Mathematicians and mathematics educators have been curious about the processes and attributes of problem solving for over 50 years. As mathematics teachers at any level of education, we want to know what teaching practices we can employ to help our students develop effective problem solving abilities. This curiosity has led to numerous investigations of the attributes and processes of problem solving. In this chapter, we describe insights from a study we conducted of the mathematical practices of 12 research mathematicians. We believe these insights are useful to teachers striving to promote mathematical practices in students at all levels–from first-grade mathematics to beginning algebra, calculus, and abstract algebra. Our chapter begins by inviting you to work a problem that our research study posed to 12 mathematicians and to reflect, as they did, on your own problem solving behavior as you attempt to solve this problem.

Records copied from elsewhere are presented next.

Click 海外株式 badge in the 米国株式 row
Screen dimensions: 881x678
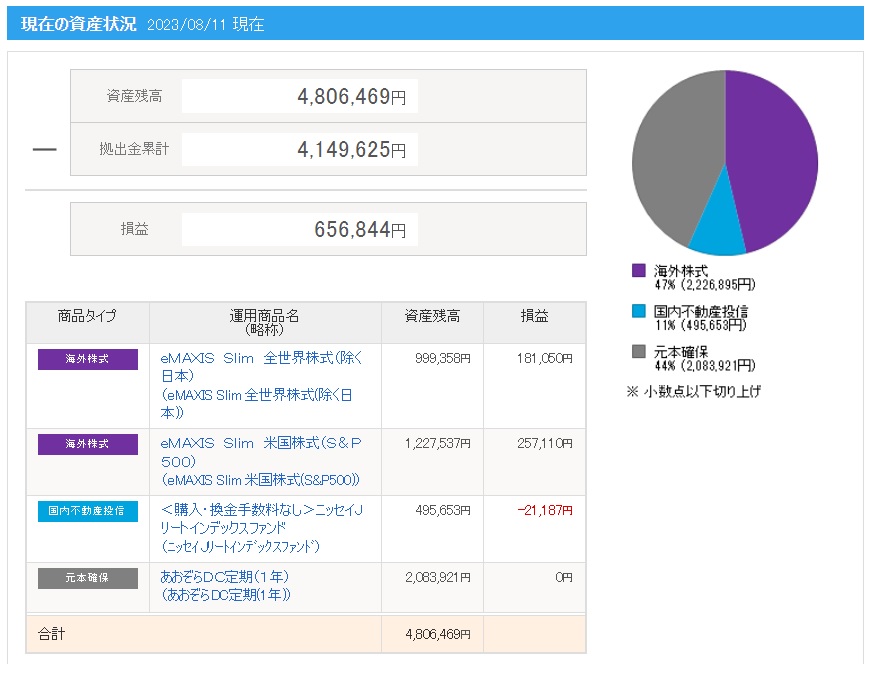(x=88, y=444)
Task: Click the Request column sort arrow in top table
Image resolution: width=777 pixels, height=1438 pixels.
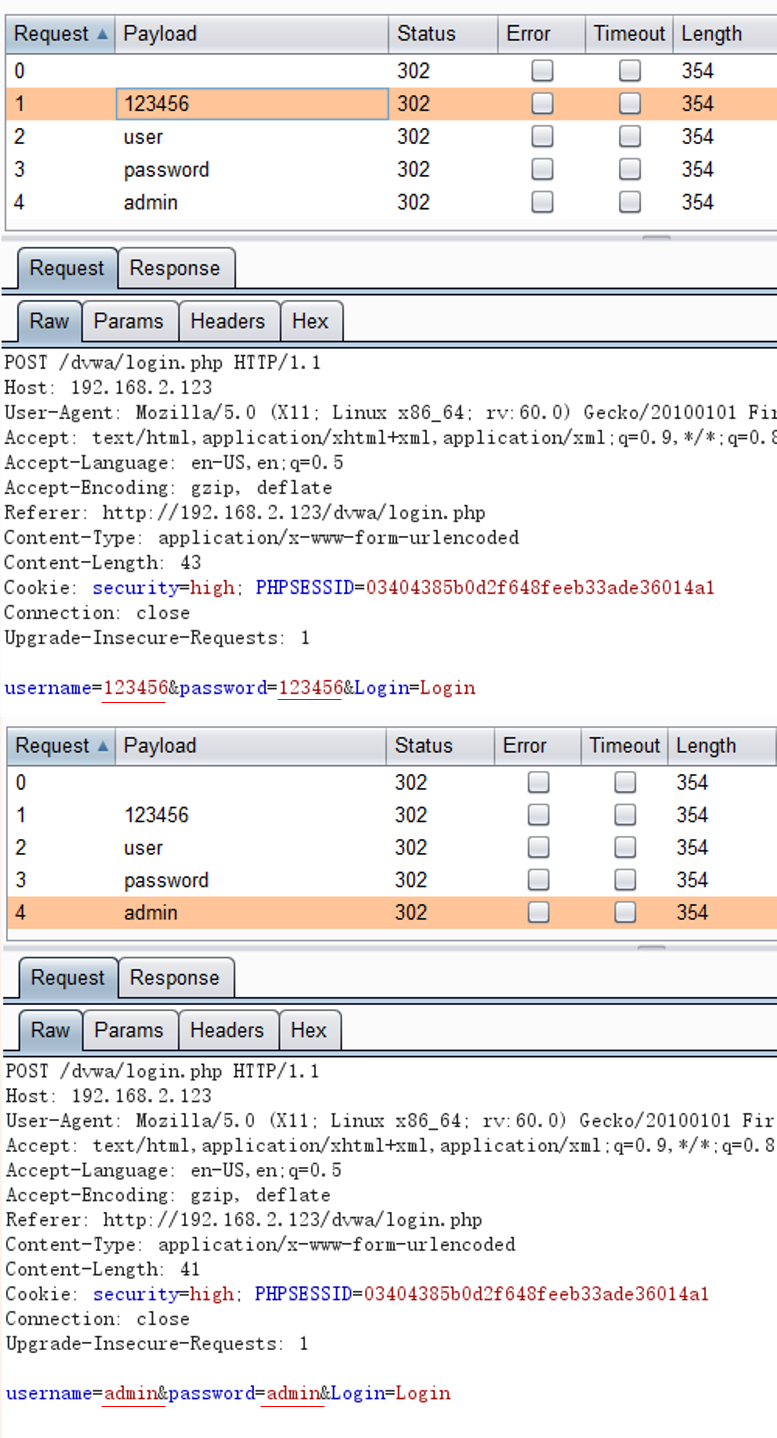Action: tap(103, 34)
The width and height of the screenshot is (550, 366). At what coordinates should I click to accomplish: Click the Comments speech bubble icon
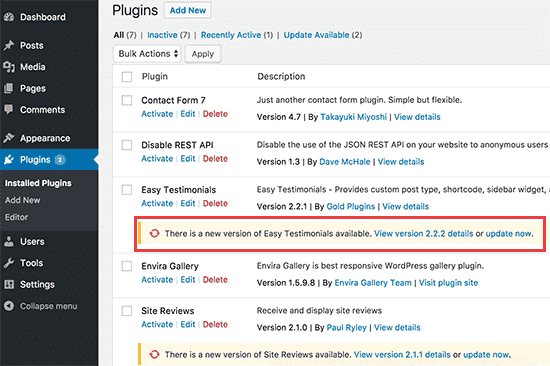(x=9, y=110)
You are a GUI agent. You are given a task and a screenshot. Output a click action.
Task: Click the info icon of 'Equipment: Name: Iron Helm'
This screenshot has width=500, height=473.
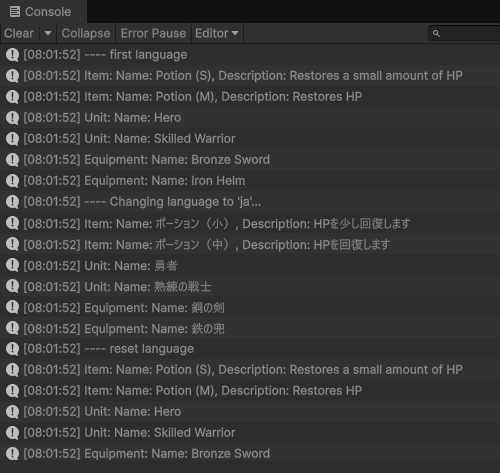click(x=12, y=181)

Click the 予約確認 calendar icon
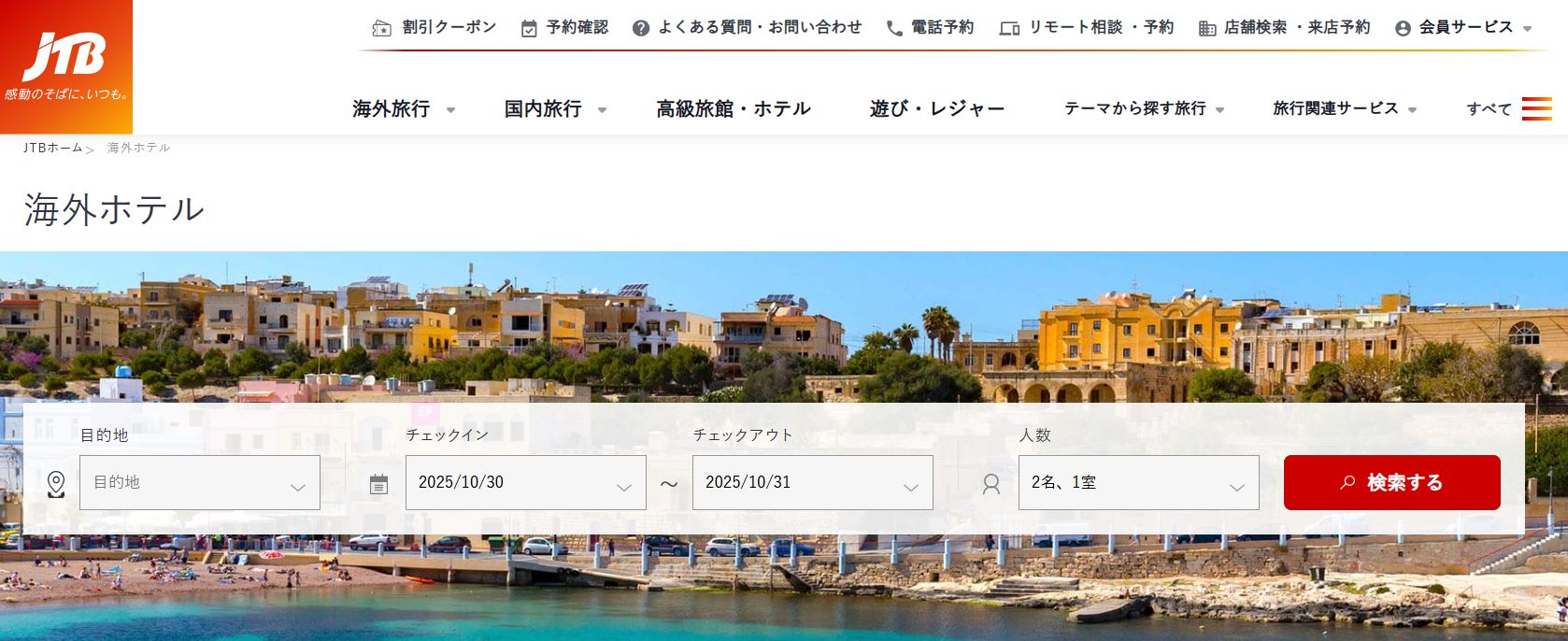tap(529, 28)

In inviting you to work this problem, our intent is to raise your awareness of the processes, emotions, knowledge, heuristics, and reasoning patterns that you use when working a novel problem. Our research suggests that by reflecting on our own mathematical practices, instructors can become more attentive to the development of problem solving attributes in students (Bloom, 2004). This exercise should make the remaining sections of our chapter more meaningful. In particular, it is our hope that our description of the Multidimensional Problem Solving Framework is more accessible.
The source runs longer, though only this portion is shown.